Sticker shock may be coming to a grocery aisle near you. Congress has yet to pass an extension of the 2008 Farm Bill, failure to do so could see dairy prices soar when the law of the land reverts back to legislation from 1949. Analysts speculate that a gallon of milk could increase to $7 per gallon. The law keeping prices in check currently is also an extension of the 2008 Farm Bill, passed as part of the “fiscal cliff” negotiations last year. Non-extension reimplements the Dairy Product Price Support Program (or, DPPSP), originally the Milk Price Support Program (or, MPSP), of the Agricultural Act of 1949.
The United States Department of Agriculture (or, USDA) provides background information on the program. The 1949 law was intended to provide security to dairy farmers. To keep a stable level of milk in the marketplace, the Secretary of Agriculture is authorized to make purchases of dairy products under the Commodity Credit Corporation. Since 1949, provisions affecting how to establish stability have changed. Starting in 1981, the price supports were developed using formulas related to surplus estimations, or by a specific cost level. Since 2002, the Farm Bill gives support to milk prices through cheese, butter, and dry-milk purchases.

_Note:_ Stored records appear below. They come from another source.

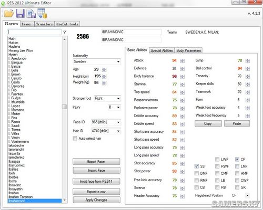Click the database table export icon
Image resolution: width=263 pixels, height=210 pixels.
click(42, 14)
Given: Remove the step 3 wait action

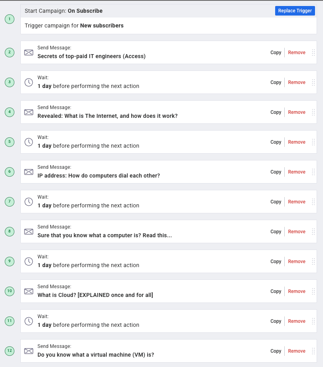Looking at the screenshot, I should click(x=297, y=82).
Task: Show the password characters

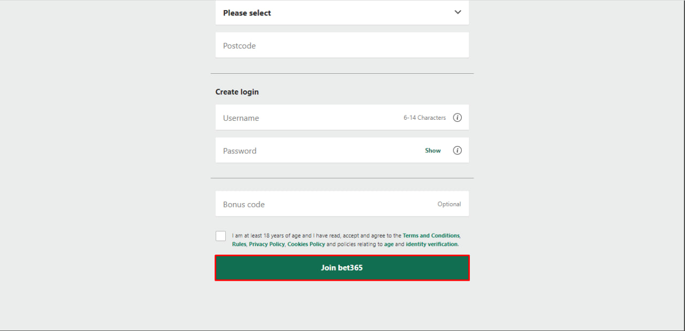Action: (433, 151)
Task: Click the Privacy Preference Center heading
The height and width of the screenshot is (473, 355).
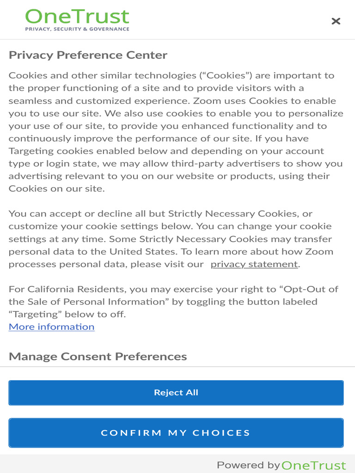Action: pyautogui.click(x=88, y=55)
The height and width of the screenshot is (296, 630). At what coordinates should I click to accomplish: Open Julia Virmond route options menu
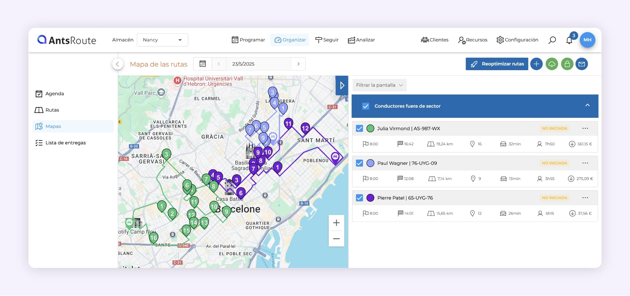(x=585, y=129)
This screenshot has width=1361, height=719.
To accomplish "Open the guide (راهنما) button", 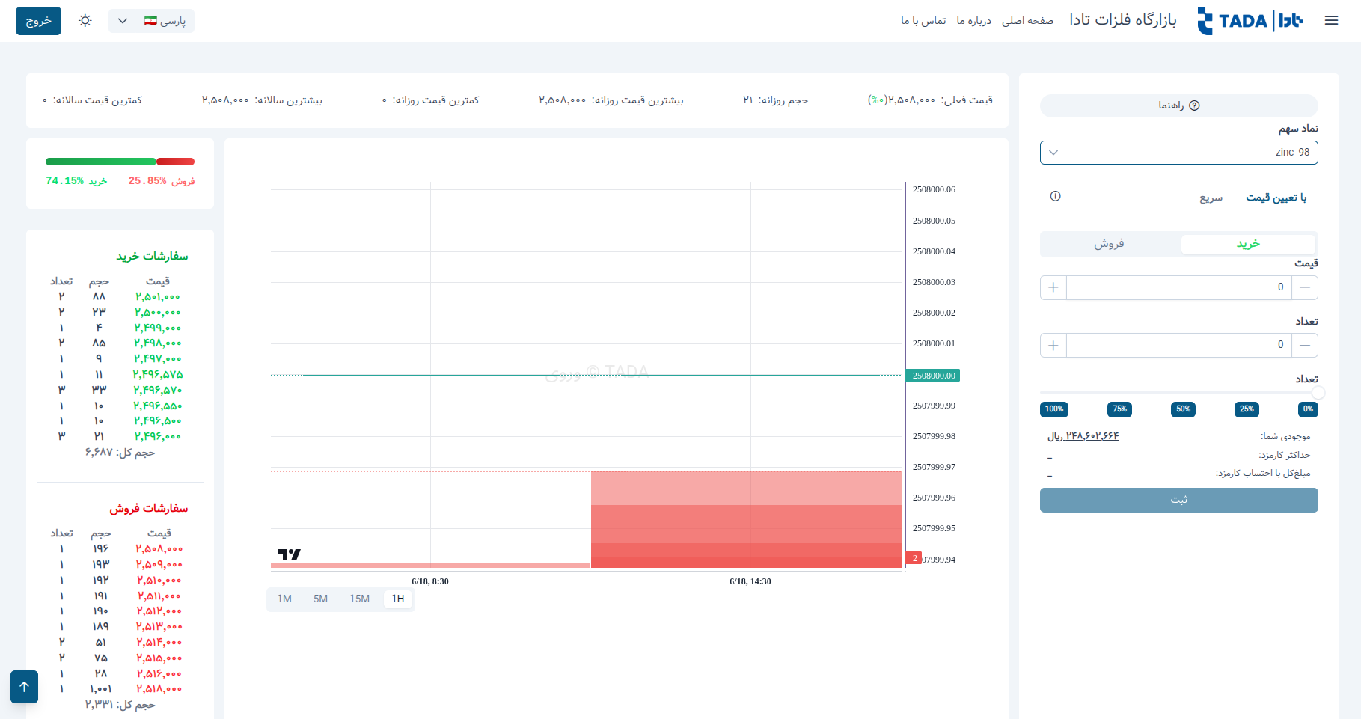I will click(x=1178, y=105).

Without a Farm Bill extension, by law, U.S. Agriculture Secretary Tom Vilsack will have to use the 1949 policy. Vilsack gave the following scenario, which would exist, to NPR. “So you, as a [milk] producer, would have a choice of selling it to your normal purchaser at $18 or $19 a hundred weight or to USDA at $38 a hundred weight. What do you think producers will do?”
Vilsack explains what happens as the dairy farmers begin to sell to the USDA, instead of the normal market. ”Every refrigerated warehouse in the United States would be full of cheese and butter, and nonrefrigerated milk warehouses would be full of powdered milk.” As a result, the government would spend a tremendous amount each year purchasing dairy products. By USDA estimates, at least $12 billion would be spent annually as a result of the 1949 law. The government purchasing at such a large scale results in shortages of dairy products in the supermarket, and an inflated price for consumers.
Chris Galen, senior vice president of communications at the National Milk Producers Federation, told NBC that consumers would not immediately feel the pinch. ”It could take a period of weeks or a month or two for there to be a trickle-down effect at the retail level,” Galen said. The Agriculture Committees in the Senate and the House are meeting to resolve differences between their respective bills. The Senate wishes to create two new programs, to replace DPPSP, and MPSP.
The Dairy Production Market Protection Program (or, DPMPP) would be a voluntary program that includes safeguards such as offering margin protection on the first 4 million pounds of milk marketed by small and medium-sized farms. The Dairy Market Stabilization Program works with DPMPP, and encourages less production when the market is saturated. The National Farmers Union has provided a side-by-side comparison of the bills as they stood on August 1.